Quantum mechanics leaves possibility of free will

I believe that free will is a metaphysical issue, not a scientific one. Denying free will is foolish.

Hard-core determinist Jerry Coyne writes on the free will theorem:
I haven’t seen his formal treatment of the Free Will Theorem, so I can’t say I can evaluate it — much less understand it. From the interview it sounds simply like a refutation of pure physical determinism, which most of us who accept quantum mechanics don’t see as problematic. The question is whether our behaviors and “choices” can be influenced by quantum dynamics, but even if that were true it wouldn’t prove “free will” exists in any meaningful sense. But the proof of “free will” is also connected with the bizarre phenomenon of quantum entanglement.
One of his readers comments:
I think that we agree that everything is determined from the Big Bang

Not that I like it ~ I want a loophole to exist, but I can’t imagine what a legitimate [non-woo] loophole looks like. I would like it to be true that brains can control events, but brains would seem to be just a higher order implementation of fields, forces & particles.

The problem is that they cannot imagine quantum mechanics.

Physicist Matthew Leifer comments on my essay:
The so called "free will theorem" does not establish that particles have free will or exhibit genuine stochasticity, whatever those terms may mean. It is just another proof of Bell's theorem, pure and simple. Of course, Kochen and Conway do not conclude this, stating instead that measurement outcomes must be undetermined prior to measurement. However, they fail to note that this is incompatible with the other assumptions they have made. In particular, TWIN implies that measurement outcomes on the two wings have to be perfectly correlated and the only way this can happen in a hidden variable theory is if it is deterministic. Therefore, undetermined measurement outcomes is not an option unless you give up at least one of their other assumptions, with locality and realism being the obvious choices.
Maybe Kochen and Conway overstate their results, and they are really restating Bell's theorem. Regardless, quantum mechanics leaves open the possibility of free will.
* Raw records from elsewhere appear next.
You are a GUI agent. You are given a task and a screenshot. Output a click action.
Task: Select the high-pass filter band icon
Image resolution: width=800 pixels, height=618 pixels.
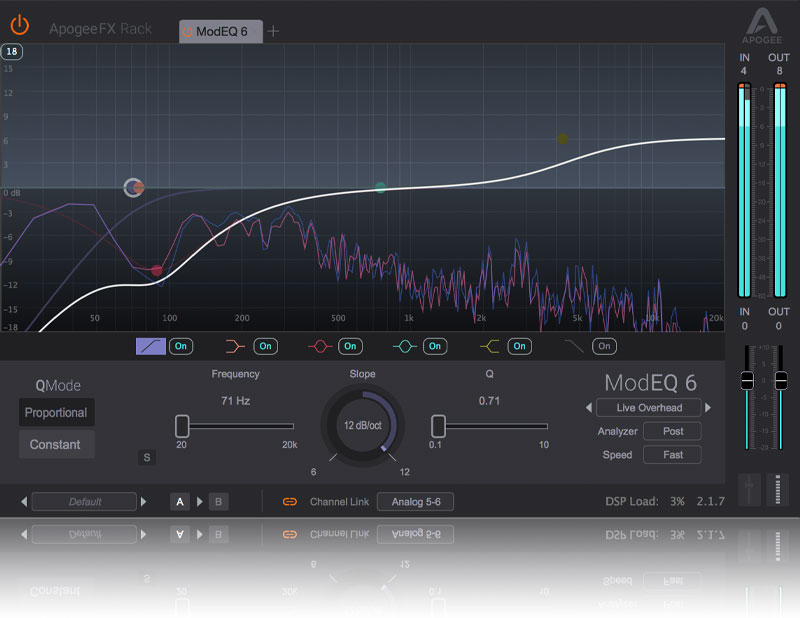click(150, 346)
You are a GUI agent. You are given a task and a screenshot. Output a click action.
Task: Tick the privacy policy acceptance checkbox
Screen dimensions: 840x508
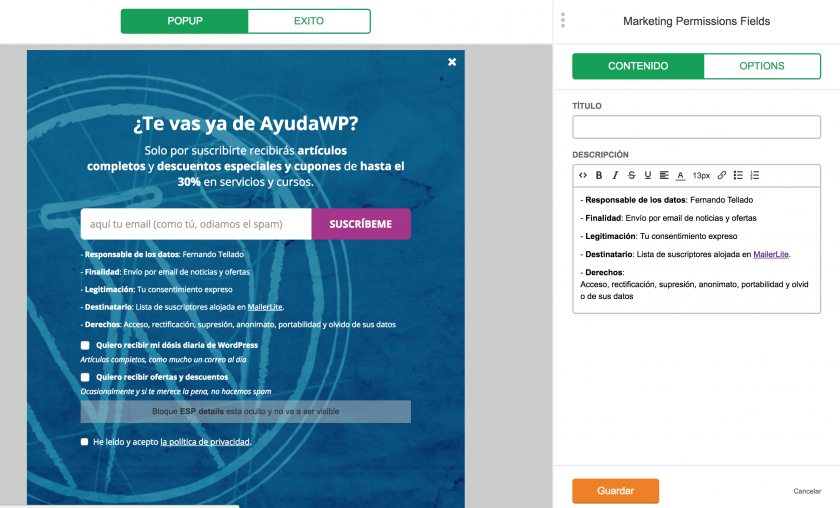85,441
I do not think that free will can be scientifically proved or disproved. But for those like Coyne who say it can be disproved, they ought to reconcile their supposed scientific beliefs with quantum mechanics.

1 comment:

  1. I suppose the question an enterprising young cub reporter would ask you at a suitable press conference is whether any of these more-or-less "classic" formulations of the free will question are tending toward scientific explicability, or if instead they'll always remain aloof. IOW, today you and I can safely sit on a fence. But tomorrow? P.S. no fair cheating by saying "Tomorrow never comes."